The Green Team were a 1970s anomaly completely out of touch with the times on their first go round. They were drawn by cartoonist Jerry Grandenetti when ‘realism’ was ousting all other art styles, and eccentrically written by Joe Simon attempting to revive the kid gang idea that made him a fortune in the 1940s with a strip about a bunch of teen millionaire adventurers. Would the idea really fly in 2015? Well, seemingly not, as this is a digital only package. Yet, based on the opening chapters it deserves better.

Writers Art Baltazar and Franco remain true to the original concept and cast names while upgrading the cast to cooler modern day identities, and elevating them to their mid to late teens. They’re also now trillionaires. Baltazar takes his lead from teens who’ve made millions from dotcoms and apps, so there’s a down to Earth quality about them while they still flaunt their wealth in inexcusable fashion. While there are moments of shallow name-dropping for character establishment purposes, the underlying message promoted throughout is that the ultra-rich have a duty to use the wealth to make the planet a better place. This agenda  makes enemies among those who accumulate money for its own sake. Still, when you can afford to hire Deathstroke as personal protection…

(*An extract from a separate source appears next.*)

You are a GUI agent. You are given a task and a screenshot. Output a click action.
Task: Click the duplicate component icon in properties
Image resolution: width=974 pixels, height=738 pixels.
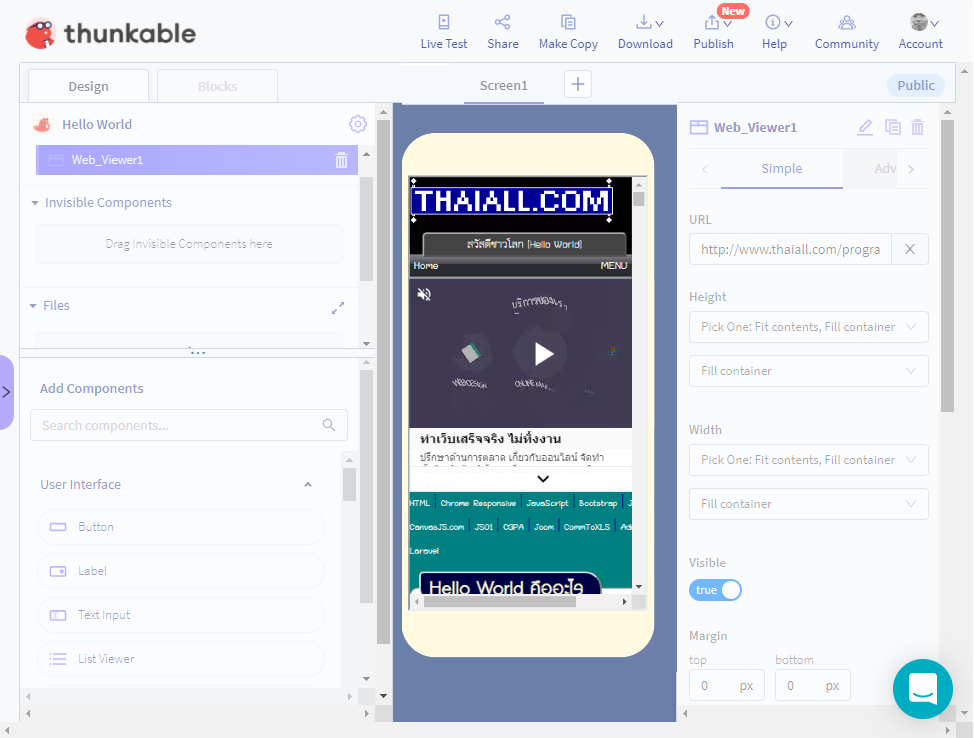coord(892,127)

Ig Guara’s art is far nearer a stylised realism than the out and out cartooning of the original appearance, yet it’s all to do with the figures. These can be very fiddly with lots of design elements, and he supplies movement well, so animating the action scenes, but backgrounds are very basic. It serves the purpose of turning the pages, but there’s nothing that lingers in the memory.

That’s also the eventual fate of the writing. After a sprightly start and some interesting surprises the story settles into formula as the Green Team become superheroes by accident, investigating why their team leader (his Commodore name a 1970s hangover) is a target. The surprises fall by the wayside as there are recurring encounters with the same people, until a conclusion that seems all too simple. It leads to a bizarre ending, obviously intended as the start of the next story, but that never appeared.

After the first couple of chapters there’s little to distinguish the Green Team from any other start-up superhero team, and that’s both a mistake and a disappointment. There was opportunity here, and it was squandered.